Preferably, the wind that the air inlet 410 of above-mentioned second heat-exchange device inputs, can be used in air conditioning air exhaust mouth or automobile Air-conditioning cold/warm wind that portion excludes, one air dryer of installation prevents moisture for absorbing the moisture in wind at air inlet 410 Into inside cabinet 400, prevent hardware be corroded and prevent battery 100 occur external short circuit, the air dryer with into To be detachably connected between the air inlet pipe in air port 410, it is conveniently replaceable.
When battery heat-exchange system works, control unit monitors 100 He of battery by humidity sensor and temperature inductor Heat management system working condition, while by output signal, solenoid valve is controlled, to change the flow of heat exchange medium.Specifically For, after battery 100 starts work, temperature inductor acquisition 100 temperature signal of battery being mounted in battery pack is transferred to Whether control unit, control unit analyze temperature signal in real time, judge the temperature value of battery pack preset reasonable In range, if so, without opening heat-exchange device, if it is not, then opening the first heat-exchange device or/and the according to preset rules Two heat-exchange devices, such as when 100 temperature of battery is lower, heat exchange is carried out using the second air-cooled heat-exchange device, in electricity When 100 temperature of pond is higher, heat exchange is carried out using the first heat-exchange device of liquid cooling, when the preset work of 100 temperature departure of battery Make temperature it is larger when, the first heat-exchange device and the second heat-exchange device can be started simultaneously and carry out heat exchange.
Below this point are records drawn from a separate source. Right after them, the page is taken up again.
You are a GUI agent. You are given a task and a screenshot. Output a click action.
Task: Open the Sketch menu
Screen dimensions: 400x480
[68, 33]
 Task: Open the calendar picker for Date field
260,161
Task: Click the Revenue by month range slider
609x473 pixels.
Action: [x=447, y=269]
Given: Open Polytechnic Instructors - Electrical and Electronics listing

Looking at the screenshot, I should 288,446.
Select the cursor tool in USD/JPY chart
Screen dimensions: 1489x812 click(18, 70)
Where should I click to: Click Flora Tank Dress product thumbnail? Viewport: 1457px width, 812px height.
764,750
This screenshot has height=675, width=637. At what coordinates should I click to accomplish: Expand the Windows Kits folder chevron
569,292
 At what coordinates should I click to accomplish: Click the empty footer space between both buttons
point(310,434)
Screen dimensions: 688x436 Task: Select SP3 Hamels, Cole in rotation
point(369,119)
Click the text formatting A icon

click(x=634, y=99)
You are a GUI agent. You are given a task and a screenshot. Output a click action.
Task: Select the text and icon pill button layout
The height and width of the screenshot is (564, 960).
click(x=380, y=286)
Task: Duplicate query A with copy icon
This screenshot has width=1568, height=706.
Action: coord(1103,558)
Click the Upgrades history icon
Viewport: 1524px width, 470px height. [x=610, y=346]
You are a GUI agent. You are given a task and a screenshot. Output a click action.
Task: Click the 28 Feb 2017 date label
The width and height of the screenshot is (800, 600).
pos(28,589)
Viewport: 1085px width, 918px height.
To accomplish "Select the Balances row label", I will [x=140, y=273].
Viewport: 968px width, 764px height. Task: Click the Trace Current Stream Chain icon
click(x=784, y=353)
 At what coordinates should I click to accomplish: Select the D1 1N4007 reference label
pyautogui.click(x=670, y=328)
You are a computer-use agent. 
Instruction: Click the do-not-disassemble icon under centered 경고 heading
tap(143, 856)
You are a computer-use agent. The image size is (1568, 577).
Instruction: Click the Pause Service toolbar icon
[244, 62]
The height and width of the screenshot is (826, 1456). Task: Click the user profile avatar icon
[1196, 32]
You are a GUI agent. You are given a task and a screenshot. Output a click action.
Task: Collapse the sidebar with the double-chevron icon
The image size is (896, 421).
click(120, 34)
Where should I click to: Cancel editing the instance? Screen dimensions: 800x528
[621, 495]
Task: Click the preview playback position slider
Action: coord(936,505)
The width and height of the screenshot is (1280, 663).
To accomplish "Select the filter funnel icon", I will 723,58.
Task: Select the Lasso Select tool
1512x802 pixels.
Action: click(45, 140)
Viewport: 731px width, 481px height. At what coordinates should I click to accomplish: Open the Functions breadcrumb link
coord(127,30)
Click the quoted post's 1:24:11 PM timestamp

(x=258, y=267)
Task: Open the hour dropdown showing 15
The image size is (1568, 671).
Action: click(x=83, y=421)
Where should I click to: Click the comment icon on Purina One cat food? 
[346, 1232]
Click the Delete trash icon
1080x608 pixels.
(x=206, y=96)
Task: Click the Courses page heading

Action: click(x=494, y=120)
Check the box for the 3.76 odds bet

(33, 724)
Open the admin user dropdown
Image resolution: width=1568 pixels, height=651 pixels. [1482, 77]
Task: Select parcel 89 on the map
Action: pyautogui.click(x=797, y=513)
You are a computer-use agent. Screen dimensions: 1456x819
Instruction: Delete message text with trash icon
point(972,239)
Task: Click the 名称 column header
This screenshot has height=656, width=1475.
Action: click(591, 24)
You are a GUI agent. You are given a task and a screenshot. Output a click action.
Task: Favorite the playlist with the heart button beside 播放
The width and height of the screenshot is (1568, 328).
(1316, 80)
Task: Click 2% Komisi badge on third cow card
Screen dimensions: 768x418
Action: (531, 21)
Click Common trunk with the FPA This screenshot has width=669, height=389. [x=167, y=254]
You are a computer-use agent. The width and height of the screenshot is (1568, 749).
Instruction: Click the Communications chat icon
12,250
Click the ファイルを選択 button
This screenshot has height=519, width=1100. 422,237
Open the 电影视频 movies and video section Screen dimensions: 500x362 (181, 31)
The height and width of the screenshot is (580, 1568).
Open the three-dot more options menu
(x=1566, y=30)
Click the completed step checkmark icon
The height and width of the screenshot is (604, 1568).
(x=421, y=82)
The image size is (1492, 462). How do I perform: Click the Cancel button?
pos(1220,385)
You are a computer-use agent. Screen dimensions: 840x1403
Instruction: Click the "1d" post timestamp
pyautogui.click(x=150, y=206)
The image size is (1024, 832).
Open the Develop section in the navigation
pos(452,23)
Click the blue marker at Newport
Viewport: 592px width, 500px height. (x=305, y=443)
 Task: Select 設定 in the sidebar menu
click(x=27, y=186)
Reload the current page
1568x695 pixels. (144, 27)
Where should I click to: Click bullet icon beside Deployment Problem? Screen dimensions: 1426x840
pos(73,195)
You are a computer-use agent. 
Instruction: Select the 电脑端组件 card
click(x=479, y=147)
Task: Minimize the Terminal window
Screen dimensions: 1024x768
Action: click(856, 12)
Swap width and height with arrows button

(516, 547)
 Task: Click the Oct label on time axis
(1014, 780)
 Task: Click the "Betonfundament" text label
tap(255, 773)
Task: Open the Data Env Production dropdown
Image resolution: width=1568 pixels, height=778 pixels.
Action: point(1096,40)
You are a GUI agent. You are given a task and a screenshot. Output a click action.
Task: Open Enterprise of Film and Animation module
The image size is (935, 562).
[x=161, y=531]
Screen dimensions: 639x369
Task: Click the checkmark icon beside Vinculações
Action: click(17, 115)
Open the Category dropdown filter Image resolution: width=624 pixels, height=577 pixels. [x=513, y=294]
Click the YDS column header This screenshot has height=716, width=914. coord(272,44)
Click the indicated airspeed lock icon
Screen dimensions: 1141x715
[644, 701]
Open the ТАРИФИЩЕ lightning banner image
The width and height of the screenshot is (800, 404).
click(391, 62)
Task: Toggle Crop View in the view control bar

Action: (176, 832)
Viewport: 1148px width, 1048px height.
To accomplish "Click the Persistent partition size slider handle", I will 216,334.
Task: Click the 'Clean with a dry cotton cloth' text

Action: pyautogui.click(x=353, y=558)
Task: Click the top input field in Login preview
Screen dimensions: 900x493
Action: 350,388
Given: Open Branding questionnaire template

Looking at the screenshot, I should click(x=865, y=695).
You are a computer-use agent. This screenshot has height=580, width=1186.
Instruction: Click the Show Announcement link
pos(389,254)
In one embodiment, above-mentioned battery pack has multiple, i.e., corresponding battery modules also have multiple, multiple battery moulds Group carries out control management, the control list of total thermal management control unit and above-mentioned each battery modules by total thermal management control unit Member connection, works for coordinating each battery modules under proper environment, to guarantee the homogeneity of each battery pack.
Wherein, the principle for carrying out the second heat-exchange device of air-cooled heat exchange is: heat is passed through absolutely again by battery aluminum shell Velum transmitting, then heat exchange is carried out with wind, to reach cooling or temperature rise effect.
Carry out the first heat exchange principle of liquid/phase transformation heat exchange be: the heat of battery 100 mainly pass through collector using Pole 110 and connection sheet 200, then heat transfer are then conducted to power board 310 to insulating heat-conductive plate 320, finally by medium into Row heat exchange reaches cooling or thermogenic action.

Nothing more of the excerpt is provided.